2) Have Redundant Backups for Key Business Systems and Client Files.
Data loss during a disaster can add insult to injury. During Hurricane Ike, numerous creative services businesses suffered catastrophic loss of client data that left them ill-equipped to function long after. Don’t become a statistic. Ideally there should be 3-4 copies of all of your digital assets: local copy, backup copy, offsite backup copy, cloud-based copy. For small print and web based consultancy the technological requirements should be fairly modest and inexpensive but for heavy interactive and motion graphics-based businesses and photographers that work digitally, the storage and bandwidth needs can become daunting. One mistake I see many creatives make is that thinking a single backup solution is enough and that their data is safe. Assume multiple simultaneous failures during acute events and plan for redundancy. For core business files, Dropbox is a great cloud-based platform that allows you to access your files from any computer or mobile device.

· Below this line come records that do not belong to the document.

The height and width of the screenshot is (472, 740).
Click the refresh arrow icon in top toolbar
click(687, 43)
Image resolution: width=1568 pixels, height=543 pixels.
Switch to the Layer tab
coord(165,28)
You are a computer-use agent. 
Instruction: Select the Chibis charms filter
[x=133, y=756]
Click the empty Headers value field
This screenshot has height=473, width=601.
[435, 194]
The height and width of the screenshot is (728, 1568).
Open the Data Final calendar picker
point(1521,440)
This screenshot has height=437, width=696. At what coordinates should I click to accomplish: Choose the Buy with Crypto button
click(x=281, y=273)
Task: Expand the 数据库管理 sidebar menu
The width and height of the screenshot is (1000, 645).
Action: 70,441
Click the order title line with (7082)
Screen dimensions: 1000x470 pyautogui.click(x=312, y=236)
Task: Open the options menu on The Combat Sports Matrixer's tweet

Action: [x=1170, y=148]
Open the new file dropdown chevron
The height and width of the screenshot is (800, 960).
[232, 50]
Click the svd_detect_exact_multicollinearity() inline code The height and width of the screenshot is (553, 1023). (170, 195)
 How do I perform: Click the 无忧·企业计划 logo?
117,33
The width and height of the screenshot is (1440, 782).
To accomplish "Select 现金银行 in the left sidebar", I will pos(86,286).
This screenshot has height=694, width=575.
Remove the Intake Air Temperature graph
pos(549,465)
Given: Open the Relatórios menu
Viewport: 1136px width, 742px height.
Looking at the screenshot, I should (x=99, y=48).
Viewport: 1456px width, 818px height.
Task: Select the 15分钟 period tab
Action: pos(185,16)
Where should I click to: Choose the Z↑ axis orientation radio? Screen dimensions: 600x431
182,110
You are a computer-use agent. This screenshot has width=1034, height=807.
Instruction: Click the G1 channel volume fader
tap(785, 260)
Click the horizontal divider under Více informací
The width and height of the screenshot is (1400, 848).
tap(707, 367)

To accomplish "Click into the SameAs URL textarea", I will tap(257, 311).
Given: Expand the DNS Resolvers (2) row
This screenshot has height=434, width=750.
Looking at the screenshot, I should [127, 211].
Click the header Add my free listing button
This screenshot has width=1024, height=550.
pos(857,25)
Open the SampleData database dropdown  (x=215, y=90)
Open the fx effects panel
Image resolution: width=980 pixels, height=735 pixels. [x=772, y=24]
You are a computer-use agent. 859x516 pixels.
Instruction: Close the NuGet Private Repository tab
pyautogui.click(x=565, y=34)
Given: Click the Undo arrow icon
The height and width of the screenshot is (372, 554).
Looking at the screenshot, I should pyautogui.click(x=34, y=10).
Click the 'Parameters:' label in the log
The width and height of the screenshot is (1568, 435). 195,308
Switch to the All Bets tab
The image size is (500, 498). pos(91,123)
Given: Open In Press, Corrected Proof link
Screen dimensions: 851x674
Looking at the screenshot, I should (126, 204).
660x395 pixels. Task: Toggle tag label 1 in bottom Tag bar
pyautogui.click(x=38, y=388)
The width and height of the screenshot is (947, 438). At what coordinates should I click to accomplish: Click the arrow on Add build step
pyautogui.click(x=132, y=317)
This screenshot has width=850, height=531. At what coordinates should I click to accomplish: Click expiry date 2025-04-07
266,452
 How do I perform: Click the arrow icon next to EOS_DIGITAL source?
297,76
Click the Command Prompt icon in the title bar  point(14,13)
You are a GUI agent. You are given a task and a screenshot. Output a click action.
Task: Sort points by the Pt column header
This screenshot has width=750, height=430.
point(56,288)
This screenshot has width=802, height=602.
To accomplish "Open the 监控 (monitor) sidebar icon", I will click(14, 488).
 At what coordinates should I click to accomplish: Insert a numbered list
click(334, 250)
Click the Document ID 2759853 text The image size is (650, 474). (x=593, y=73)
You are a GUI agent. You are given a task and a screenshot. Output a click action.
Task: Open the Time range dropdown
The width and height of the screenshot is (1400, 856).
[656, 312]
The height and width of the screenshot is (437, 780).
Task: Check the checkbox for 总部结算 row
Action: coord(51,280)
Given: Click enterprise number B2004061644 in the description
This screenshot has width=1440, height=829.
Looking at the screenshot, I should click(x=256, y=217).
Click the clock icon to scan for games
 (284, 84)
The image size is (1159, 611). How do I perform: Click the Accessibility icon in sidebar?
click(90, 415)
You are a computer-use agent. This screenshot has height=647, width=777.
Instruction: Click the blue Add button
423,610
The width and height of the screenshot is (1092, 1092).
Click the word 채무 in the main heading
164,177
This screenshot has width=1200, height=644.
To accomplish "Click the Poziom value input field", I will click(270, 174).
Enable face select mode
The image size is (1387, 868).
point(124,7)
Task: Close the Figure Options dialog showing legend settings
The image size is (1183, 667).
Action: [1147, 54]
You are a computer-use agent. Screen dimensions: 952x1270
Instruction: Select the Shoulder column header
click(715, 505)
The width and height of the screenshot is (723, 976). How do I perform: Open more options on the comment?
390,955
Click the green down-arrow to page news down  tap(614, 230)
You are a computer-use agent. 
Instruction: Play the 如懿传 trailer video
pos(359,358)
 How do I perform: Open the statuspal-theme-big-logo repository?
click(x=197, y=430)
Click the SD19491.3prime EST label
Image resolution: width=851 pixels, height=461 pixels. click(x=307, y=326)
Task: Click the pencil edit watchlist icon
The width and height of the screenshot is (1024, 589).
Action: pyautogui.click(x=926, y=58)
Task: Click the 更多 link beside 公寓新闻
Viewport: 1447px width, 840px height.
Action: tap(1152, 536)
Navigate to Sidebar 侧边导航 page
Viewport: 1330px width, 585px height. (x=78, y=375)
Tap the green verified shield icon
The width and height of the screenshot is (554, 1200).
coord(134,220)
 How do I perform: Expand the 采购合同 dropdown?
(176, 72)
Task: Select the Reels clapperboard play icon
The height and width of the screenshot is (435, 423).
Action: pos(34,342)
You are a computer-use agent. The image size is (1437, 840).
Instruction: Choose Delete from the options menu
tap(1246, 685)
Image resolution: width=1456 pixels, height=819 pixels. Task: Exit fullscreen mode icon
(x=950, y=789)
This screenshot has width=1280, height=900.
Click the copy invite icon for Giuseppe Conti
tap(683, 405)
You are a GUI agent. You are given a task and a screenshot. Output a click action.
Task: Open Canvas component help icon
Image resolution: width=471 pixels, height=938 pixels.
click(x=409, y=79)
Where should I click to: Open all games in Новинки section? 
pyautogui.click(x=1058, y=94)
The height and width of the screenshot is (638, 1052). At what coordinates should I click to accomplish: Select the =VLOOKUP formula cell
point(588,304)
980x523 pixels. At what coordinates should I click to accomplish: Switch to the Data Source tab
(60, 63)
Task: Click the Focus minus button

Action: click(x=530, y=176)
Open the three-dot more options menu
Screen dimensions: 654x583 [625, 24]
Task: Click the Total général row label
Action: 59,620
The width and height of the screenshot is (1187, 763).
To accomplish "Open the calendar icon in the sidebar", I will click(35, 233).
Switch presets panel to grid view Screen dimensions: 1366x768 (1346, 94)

3) Have a Business Continuity Plan
During disasters, expenses goes up, incomes goes down, this is where most small design firms run into trouble. Make sure you have 3 months of operating expenses set aside. Also make sure that core aspects of your business can continue to function in the event that your primary studio is permanently inoperable; have a copy of your client and vendor list stored offsite in a safe location. Document all work processes and critical functions so that they can be synthesized offsite in the event that your studio evacuates to another location.
4) Build a Disaster Preparedness Kit
A disaster supplies kit is simply a collection of basic items your business may need in the event of an emergency. Try to assemble your kit well in advance of an emergency. You may have to evacuate at a moment’s notice and take essentials with you. You will probably not have time to search for the supplies you need or shop for them. For convenience you should have your kit ready to go in a large storage container or duffel bag if you plan on evacuating. For some ideas, check out our Disaster Prep board on Pinterest for some handy suggestions.
5) Get Involved Today
During disasters, people within the community tend to come together with compassion, courage and generosity. There are various groups in your community that you can get involved with to help prepare your business and that can allow you to give back as well to help safeguard your community from risks and threats.
On Saturday, October 27th 2012, AIGA Houston will be hosting a morning disaster preparedness workshop for freelance designers and small studio owners. The workshop will take place at Axiom and the recently renovated historical Fire Station No. 6 on Washington Avenue. Click here to register for this workshop.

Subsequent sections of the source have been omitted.